A native Chicagoan with a Harvard education, Eisendrath, 59, represented the 43rd Ward in the Chicago City Council from 1987 to 1993. As a rookie alderman, he unsuccessfully challenged Sidney Yates for U.S. Congress. Years later he unsuccessfully sought the Democratic nomination for governor against incumbent Rod Blagojevich. He’s now managing partner of StrateSphere Global Initiatives.
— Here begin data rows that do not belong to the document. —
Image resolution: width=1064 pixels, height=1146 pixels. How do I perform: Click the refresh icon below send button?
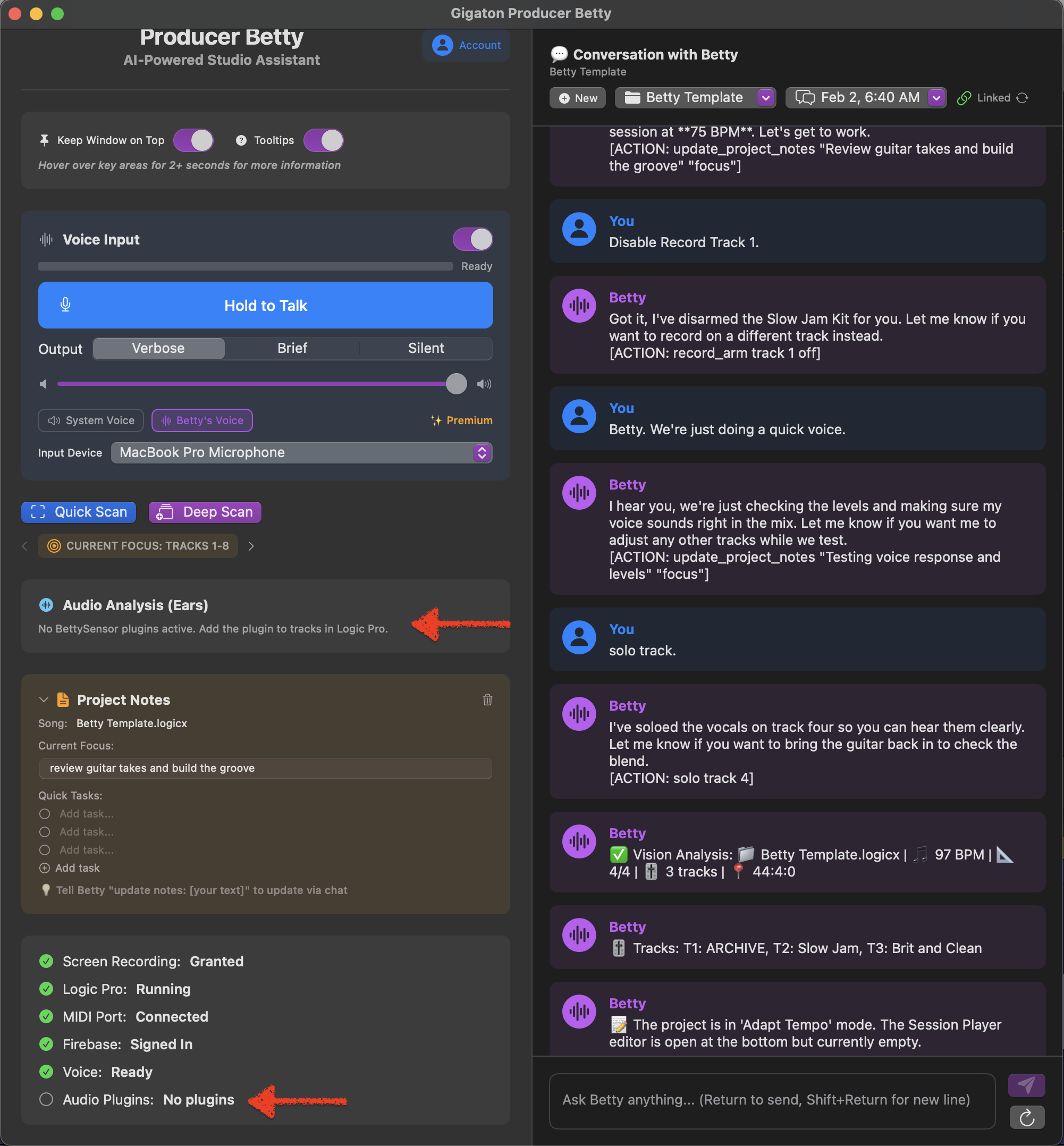pyautogui.click(x=1026, y=1118)
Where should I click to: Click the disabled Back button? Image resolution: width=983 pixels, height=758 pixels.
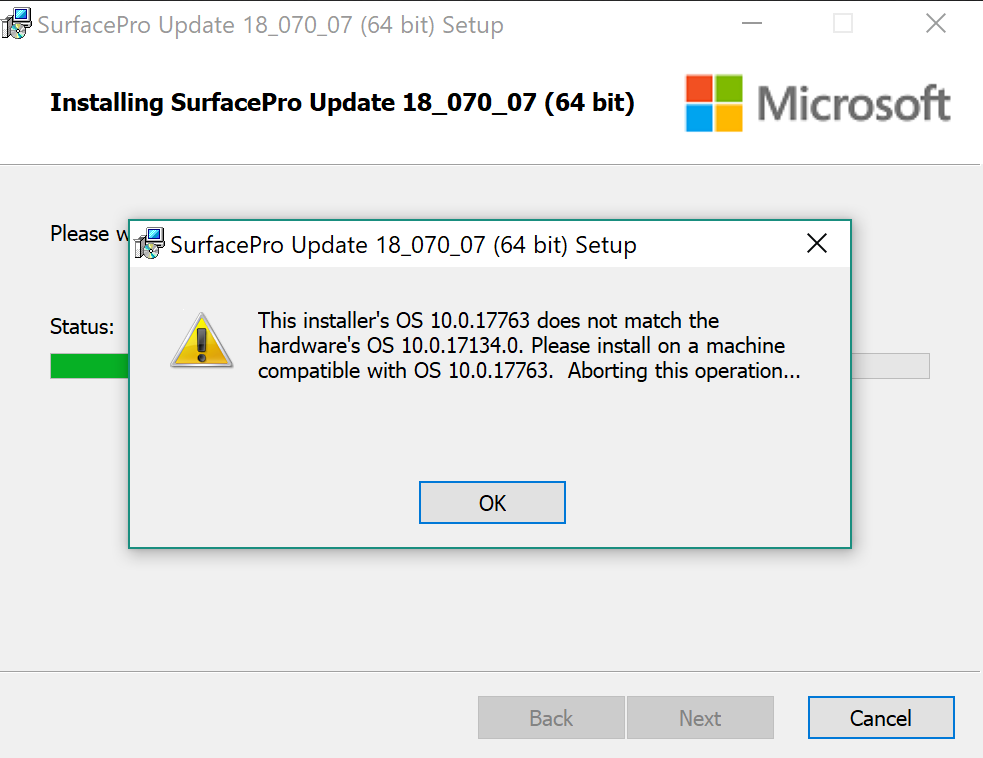click(551, 717)
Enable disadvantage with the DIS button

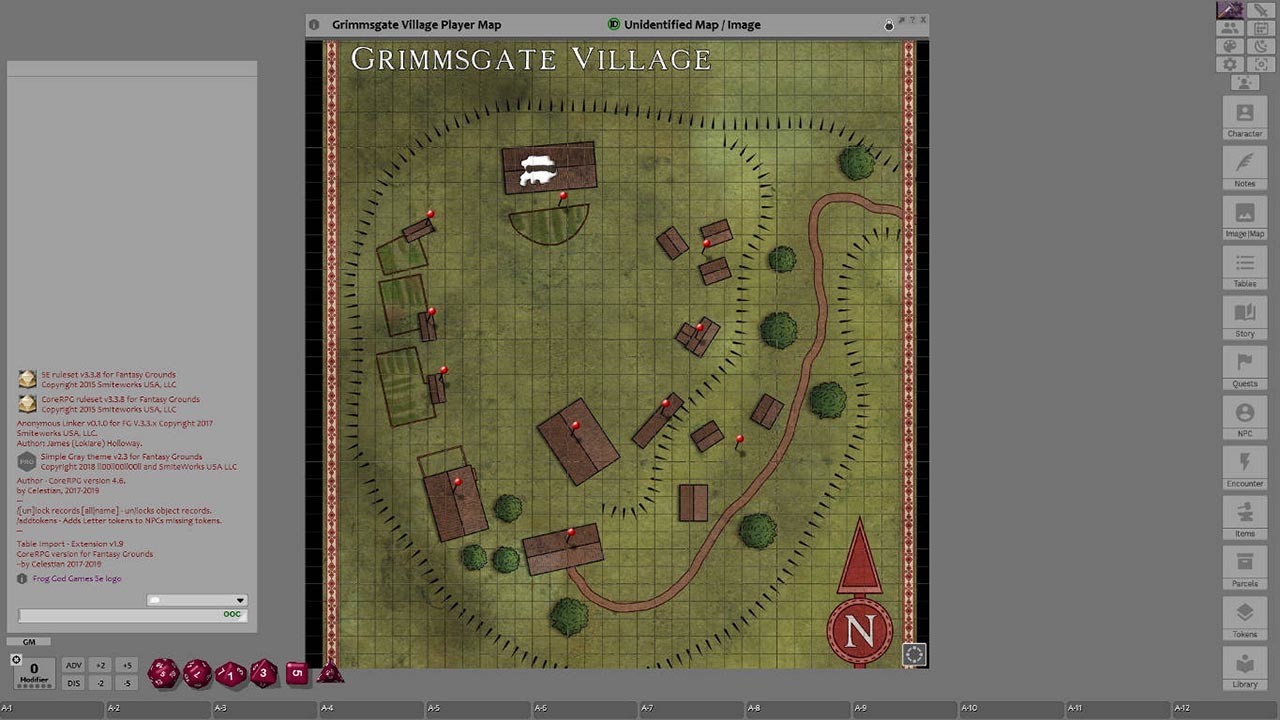pos(73,683)
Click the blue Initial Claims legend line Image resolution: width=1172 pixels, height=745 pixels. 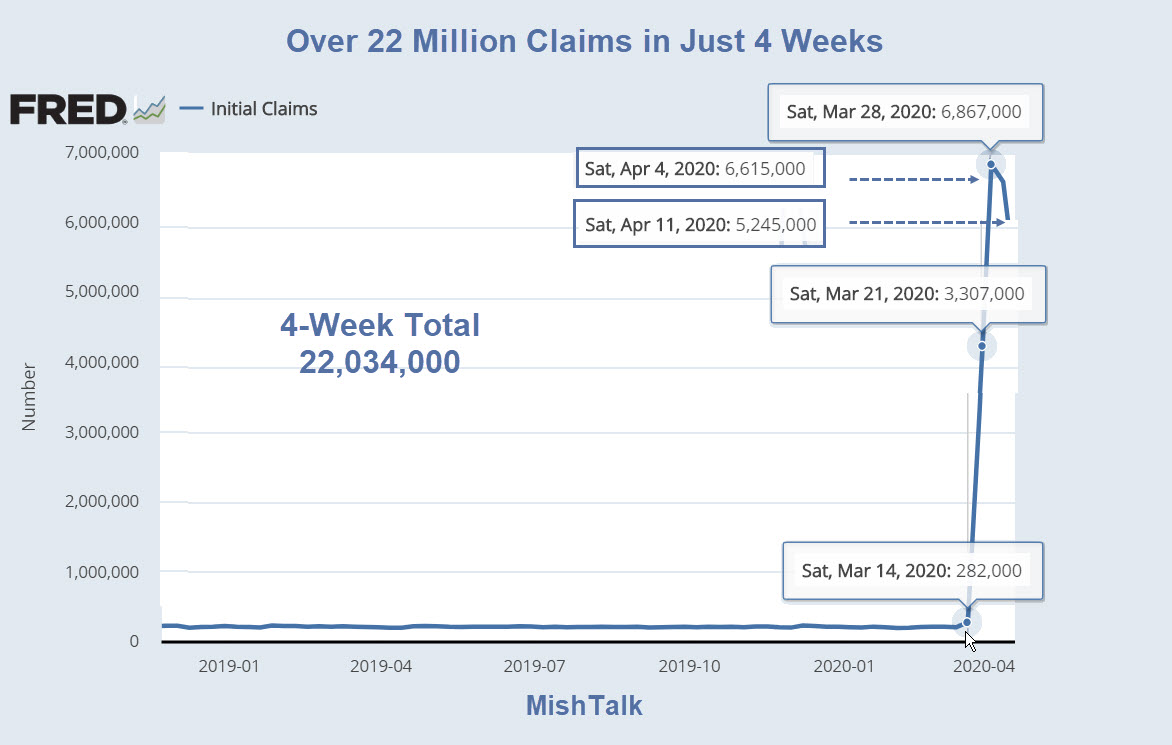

Here is the text of the Justice Department’s statement on the sale:
DEPARTMENT OF JUSTICE STATEMENT ON THE CLOSING OF ITS INVESTIGATION INTO THE POSSIBLE ACQUISITION OF CHICAGO SUN-TIMES BY OWNER OF CHICAGO TRIBUNE
Public Sale Process Resulted in Alternative Buyer of the Chicago Sun-Times
WASHINGTON — The Department of Justice’s Antitrust Division issued the following statement today after announcing the closing of its investigation into the possible acquisition of the Chicago Sun-Times by tronc Inc., the owner of the Chicago Tribune:
On May 15, 2017, the Antitrust Division announced that it was investigating the possible acquisition of the Chicago Sun-Times by tronc because the merger of the two daily newspapers in Chicago would raise significant antitrust concerns.
The Division’s investigation focused on whether the Chicago Sun-Times was a failing company under the Department of Justice/Federal Trade Commission Horizontal Merger Guidelines, which provide that a transaction is not likely to be anticompetitive if the assets of one of the firms would otherwise exit the market. One of the conditions required to be met in order to establish the “failing firm” defense is that the failing firm “has made unsuccessful good-faith efforts to elicit reasonable alternative offers that would keep its tangible and intangible assets in the relevant market and pose a less severe danger to competition than does the proposed merger.” Horizontal Merger Guidelines at § 11. Because this condition may not be satisfied by a confidential sale effort, a seller may choose to undertake a public sale process to augment its effort to elicit reasonable alternative offers.
In this case, Wrapports LLC, the owner of the Chicago Sun-Times, launched a public sale process on May 16, 2017, which the Division monitored closely. This process resulted in Wrapports selling the Chicago Sun-Times to an alternative buyer, ST Acquisition Holdings LLC, which does not currently own an interest in any other newspaper. As a result, the Division will be closing its investigation of the possible acquisition of theChicago Sun-Times by tronc.
The Division notes that some transactions that rely on a failing firm defense may not be reportable under the Hart-Scott-Rodino Act. The Division encourages firms whose non-reportable transaction relies on a failing firm defense to: (i) inform the Division about the proposed transaction prior to consummation; (ii) allow for sufficient time for the Division to conduct a thorough investigation, which may decrease the possibility of a precipitous enforcement action; and (iii) plan in advance for the costs of undergoing such an investigation. At the same time, when voluntarily notified of such a transaction, the Division endeavors to conduct its investigation expeditiously under the circumstances. Here, Wrapports helpfully notified the Division of the Letter of Intent that it had entered into with tronc, which enabled the Division to open its investigation and monitor the public sale process.
The Antitrust Division is the agency responsible for investigating mergers involving newspapers.
Tronc is a Delaware corporation headquartered in Chicago. It publishes major daily newspapers across California, Illinois, Florida, Maryland, Connecticut, Virginia and Pennsylvania. Wrapports is a privately-held Delaware limited liability company based in Chicago. ST Acquisition Holdings is a privately-held Delaware limited liability company based in Chicago.